───── Input data ─────
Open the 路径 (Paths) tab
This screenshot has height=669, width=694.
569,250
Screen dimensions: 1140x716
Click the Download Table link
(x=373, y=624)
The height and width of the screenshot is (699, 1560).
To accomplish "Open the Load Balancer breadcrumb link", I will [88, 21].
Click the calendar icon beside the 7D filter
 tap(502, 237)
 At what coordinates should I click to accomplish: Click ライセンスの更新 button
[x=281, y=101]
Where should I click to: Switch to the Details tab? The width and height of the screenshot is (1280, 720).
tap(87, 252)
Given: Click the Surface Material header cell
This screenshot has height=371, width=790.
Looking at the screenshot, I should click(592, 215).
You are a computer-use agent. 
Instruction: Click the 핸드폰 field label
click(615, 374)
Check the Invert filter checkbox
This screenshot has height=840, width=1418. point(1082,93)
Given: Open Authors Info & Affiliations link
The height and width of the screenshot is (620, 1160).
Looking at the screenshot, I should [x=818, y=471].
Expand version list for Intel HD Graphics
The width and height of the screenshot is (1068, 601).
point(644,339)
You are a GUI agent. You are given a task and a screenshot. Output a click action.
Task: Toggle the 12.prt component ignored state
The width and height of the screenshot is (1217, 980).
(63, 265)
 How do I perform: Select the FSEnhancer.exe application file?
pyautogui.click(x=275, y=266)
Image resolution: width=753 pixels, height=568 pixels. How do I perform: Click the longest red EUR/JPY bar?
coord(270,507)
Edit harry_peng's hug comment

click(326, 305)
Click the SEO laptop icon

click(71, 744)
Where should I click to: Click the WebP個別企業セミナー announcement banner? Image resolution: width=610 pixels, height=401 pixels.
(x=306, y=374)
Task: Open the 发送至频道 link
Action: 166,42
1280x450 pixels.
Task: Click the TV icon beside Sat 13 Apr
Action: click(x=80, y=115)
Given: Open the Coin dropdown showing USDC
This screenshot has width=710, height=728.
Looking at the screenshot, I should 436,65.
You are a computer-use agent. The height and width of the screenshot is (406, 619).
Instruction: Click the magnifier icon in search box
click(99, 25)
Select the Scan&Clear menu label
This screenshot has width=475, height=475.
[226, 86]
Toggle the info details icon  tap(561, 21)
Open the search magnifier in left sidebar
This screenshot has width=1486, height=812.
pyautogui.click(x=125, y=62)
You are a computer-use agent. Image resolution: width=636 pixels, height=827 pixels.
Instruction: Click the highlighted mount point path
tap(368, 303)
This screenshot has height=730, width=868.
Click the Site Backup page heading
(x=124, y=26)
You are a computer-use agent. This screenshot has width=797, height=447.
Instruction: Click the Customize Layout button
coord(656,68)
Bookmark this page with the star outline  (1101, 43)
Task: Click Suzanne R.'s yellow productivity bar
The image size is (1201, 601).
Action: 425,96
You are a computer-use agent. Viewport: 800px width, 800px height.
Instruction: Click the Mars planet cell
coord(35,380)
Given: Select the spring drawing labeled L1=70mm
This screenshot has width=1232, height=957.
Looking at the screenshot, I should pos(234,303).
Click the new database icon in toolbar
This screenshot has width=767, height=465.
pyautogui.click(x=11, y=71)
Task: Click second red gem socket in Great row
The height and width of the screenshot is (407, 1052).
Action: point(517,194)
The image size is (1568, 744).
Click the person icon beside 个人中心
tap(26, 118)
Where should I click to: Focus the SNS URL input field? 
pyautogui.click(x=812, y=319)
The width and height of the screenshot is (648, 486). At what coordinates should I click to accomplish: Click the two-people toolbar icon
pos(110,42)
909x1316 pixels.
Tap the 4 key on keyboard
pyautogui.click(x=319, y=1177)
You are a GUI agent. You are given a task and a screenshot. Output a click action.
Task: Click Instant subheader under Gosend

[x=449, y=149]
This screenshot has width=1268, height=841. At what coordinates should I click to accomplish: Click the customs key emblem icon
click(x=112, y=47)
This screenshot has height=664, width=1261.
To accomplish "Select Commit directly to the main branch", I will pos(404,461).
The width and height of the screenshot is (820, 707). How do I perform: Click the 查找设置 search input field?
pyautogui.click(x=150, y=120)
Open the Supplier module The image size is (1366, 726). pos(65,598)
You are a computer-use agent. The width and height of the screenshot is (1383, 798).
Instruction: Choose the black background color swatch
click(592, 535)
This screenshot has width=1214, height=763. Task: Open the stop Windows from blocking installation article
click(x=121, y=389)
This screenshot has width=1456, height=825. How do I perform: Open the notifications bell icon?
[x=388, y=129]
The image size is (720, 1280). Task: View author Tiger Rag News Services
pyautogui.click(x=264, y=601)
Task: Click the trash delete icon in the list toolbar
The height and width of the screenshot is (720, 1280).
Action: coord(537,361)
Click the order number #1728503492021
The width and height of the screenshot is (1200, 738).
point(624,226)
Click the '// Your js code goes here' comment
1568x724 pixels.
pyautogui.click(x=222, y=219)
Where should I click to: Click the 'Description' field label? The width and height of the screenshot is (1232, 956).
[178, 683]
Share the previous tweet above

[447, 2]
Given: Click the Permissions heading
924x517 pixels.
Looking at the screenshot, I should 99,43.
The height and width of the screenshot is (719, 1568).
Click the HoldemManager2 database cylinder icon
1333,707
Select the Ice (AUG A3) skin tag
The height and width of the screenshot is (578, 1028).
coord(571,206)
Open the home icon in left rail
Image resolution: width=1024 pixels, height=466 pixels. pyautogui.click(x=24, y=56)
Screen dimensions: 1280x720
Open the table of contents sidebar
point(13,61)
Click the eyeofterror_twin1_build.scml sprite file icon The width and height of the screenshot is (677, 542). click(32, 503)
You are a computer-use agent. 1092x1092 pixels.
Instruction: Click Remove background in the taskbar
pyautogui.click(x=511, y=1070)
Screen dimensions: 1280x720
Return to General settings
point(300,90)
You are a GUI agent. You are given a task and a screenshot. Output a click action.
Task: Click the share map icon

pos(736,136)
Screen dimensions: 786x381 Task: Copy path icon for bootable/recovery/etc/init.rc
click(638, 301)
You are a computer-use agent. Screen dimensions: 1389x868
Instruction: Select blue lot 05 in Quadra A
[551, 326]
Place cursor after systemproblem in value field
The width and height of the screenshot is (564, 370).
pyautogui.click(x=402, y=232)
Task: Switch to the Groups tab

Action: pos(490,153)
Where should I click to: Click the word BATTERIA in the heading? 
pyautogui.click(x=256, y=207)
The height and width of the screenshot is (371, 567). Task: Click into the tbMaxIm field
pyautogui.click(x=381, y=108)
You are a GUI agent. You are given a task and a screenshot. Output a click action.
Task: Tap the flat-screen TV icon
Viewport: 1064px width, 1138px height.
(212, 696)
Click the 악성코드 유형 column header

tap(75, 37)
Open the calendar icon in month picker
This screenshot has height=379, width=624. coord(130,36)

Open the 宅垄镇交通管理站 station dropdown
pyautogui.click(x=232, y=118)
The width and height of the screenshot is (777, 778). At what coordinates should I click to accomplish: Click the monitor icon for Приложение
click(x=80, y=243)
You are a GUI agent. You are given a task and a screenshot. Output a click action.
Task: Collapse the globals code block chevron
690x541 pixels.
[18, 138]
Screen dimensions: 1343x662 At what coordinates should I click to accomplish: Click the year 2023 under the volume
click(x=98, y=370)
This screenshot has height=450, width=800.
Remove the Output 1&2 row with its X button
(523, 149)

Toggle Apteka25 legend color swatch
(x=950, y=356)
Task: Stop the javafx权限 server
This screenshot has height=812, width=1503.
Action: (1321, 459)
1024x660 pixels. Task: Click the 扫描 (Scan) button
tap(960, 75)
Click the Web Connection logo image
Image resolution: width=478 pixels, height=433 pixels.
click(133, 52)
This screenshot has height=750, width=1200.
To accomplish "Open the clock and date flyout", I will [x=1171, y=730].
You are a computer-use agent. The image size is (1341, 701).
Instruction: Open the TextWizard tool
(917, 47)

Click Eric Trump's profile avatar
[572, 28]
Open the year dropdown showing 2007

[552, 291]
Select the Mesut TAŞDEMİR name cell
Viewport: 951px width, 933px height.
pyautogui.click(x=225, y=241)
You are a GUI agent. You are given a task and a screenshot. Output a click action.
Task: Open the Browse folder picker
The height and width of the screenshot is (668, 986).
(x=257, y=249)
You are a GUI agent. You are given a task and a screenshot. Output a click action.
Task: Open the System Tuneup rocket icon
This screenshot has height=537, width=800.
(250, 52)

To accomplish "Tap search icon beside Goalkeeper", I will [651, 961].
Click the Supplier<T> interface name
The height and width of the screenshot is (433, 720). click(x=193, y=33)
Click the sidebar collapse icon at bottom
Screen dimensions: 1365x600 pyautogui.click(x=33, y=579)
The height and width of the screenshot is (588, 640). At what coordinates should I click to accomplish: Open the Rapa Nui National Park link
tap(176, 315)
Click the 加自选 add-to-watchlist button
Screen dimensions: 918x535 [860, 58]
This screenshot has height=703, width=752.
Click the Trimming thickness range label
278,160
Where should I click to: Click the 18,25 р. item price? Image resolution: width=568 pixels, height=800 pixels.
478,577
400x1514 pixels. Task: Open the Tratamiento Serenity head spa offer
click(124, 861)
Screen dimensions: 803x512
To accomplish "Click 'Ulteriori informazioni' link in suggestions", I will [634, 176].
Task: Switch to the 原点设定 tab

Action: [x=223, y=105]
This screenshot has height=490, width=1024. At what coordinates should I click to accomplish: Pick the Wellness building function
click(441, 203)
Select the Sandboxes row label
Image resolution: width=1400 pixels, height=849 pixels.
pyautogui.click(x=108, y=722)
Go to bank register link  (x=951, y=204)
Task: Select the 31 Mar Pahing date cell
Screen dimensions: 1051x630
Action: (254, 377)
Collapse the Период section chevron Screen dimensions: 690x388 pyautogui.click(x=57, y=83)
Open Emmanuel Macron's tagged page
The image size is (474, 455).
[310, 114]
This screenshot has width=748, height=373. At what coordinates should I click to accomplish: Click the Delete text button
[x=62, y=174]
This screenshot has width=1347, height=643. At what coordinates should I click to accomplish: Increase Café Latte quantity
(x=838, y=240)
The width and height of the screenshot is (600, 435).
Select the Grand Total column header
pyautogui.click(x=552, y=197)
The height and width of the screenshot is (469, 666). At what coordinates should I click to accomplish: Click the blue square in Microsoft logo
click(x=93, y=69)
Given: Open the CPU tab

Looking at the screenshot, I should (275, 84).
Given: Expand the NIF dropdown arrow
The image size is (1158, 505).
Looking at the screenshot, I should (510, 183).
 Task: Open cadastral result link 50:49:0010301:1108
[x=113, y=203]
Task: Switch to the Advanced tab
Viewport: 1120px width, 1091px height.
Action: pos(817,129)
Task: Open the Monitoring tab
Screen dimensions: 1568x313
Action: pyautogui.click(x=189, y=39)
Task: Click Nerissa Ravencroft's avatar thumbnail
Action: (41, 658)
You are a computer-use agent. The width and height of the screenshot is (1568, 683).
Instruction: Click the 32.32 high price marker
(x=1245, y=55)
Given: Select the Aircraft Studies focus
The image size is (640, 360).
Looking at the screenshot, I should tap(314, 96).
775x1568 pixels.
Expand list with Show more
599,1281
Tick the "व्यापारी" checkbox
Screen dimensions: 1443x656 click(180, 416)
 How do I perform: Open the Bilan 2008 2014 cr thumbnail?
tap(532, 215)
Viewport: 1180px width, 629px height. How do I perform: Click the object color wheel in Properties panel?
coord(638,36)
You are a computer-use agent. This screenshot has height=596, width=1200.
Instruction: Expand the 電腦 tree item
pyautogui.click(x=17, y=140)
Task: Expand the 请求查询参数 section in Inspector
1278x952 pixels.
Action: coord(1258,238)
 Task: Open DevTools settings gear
─────
* Instructions to follow *
Only the count, nothing else: how many lines of the records hold the word "date"?

* Finished exercise *
2